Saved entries
»»

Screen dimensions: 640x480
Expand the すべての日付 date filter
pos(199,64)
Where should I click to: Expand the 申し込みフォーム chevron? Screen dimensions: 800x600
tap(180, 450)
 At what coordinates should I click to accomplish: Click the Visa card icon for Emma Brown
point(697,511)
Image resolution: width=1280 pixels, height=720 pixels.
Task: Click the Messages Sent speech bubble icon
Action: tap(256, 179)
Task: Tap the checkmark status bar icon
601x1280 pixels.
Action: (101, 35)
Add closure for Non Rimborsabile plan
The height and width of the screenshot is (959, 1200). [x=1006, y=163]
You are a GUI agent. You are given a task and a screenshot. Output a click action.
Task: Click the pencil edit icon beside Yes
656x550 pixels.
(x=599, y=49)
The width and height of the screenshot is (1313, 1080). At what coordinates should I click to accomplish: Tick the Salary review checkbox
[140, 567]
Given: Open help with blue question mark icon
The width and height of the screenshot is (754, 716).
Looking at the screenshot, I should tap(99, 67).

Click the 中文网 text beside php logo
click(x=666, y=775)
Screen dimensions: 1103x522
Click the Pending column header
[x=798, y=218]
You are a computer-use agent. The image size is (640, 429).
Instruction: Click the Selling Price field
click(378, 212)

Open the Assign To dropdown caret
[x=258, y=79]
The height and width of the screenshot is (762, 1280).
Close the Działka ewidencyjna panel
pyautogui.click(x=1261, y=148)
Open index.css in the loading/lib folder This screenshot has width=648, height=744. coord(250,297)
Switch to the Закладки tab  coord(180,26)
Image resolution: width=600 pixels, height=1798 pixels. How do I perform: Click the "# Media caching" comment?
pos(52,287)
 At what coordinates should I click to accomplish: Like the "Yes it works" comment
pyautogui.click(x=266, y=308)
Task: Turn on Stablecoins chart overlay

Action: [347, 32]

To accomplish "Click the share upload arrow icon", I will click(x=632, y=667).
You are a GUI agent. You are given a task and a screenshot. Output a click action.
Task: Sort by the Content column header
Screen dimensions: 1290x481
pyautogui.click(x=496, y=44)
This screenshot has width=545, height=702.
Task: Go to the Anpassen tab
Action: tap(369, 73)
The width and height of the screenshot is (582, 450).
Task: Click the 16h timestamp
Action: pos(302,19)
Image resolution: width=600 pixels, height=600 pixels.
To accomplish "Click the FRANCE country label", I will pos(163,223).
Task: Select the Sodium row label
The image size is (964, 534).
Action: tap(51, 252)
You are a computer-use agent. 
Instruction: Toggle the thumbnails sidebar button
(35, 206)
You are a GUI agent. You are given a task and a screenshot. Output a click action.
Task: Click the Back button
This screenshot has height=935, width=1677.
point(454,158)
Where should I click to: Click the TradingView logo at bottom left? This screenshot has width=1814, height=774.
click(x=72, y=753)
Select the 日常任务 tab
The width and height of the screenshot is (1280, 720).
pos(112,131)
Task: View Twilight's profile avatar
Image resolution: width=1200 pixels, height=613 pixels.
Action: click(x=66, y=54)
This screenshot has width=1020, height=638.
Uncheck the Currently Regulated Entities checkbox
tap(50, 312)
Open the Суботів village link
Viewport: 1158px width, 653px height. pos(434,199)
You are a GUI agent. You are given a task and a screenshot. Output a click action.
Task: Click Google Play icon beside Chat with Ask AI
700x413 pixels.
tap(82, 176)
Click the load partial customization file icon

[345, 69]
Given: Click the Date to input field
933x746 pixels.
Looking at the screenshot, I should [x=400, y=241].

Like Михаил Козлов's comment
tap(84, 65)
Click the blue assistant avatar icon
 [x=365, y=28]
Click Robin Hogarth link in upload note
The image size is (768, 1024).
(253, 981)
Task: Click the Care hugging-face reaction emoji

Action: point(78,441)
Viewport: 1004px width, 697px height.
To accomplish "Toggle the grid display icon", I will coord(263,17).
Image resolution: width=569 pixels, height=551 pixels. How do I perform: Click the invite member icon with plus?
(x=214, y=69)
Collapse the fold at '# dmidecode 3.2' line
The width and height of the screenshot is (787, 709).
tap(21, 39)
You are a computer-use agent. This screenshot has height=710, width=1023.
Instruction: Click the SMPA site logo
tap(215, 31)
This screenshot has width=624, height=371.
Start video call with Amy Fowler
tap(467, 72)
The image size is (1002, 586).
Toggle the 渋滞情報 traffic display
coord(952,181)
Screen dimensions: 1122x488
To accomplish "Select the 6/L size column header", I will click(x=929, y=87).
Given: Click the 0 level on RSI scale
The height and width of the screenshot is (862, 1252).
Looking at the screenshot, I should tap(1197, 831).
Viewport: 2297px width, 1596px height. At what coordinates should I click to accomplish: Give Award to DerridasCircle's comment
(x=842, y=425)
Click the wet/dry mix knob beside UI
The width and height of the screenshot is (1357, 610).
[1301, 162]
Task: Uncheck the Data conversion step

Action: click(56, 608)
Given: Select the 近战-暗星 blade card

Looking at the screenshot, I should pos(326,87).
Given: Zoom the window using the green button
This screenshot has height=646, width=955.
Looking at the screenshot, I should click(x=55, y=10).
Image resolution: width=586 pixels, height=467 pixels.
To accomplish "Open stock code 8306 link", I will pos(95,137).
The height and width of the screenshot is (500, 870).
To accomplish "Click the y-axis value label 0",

««

Keep to the lines above, from the first one through the line where "Given: Open help with blue question mark icon" appears, and copy them exactly.

Screen dimensions: 640x480
Expand the すべての日付 date filter
pos(199,64)
Where should I click to: Expand the 申し込みフォーム chevron? Screen dimensions: 800x600
tap(180, 450)
 At what coordinates should I click to accomplish: Click the Visa card icon for Emma Brown
point(697,511)
Image resolution: width=1280 pixels, height=720 pixels.
Task: Click the Messages Sent speech bubble icon
Action: tap(256, 179)
Task: Tap the checkmark status bar icon
601x1280 pixels.
Action: (101, 35)
Add closure for Non Rimborsabile plan
The height and width of the screenshot is (959, 1200). [x=1006, y=163]
You are a GUI agent. You are given a task and a screenshot. Output a click action.
Task: Click the pencil edit icon beside Yes
656x550 pixels.
(x=599, y=49)
The width and height of the screenshot is (1313, 1080). At what coordinates should I click to accomplish: Tick the Salary review checkbox
[140, 567]
Given: Open help with blue question mark icon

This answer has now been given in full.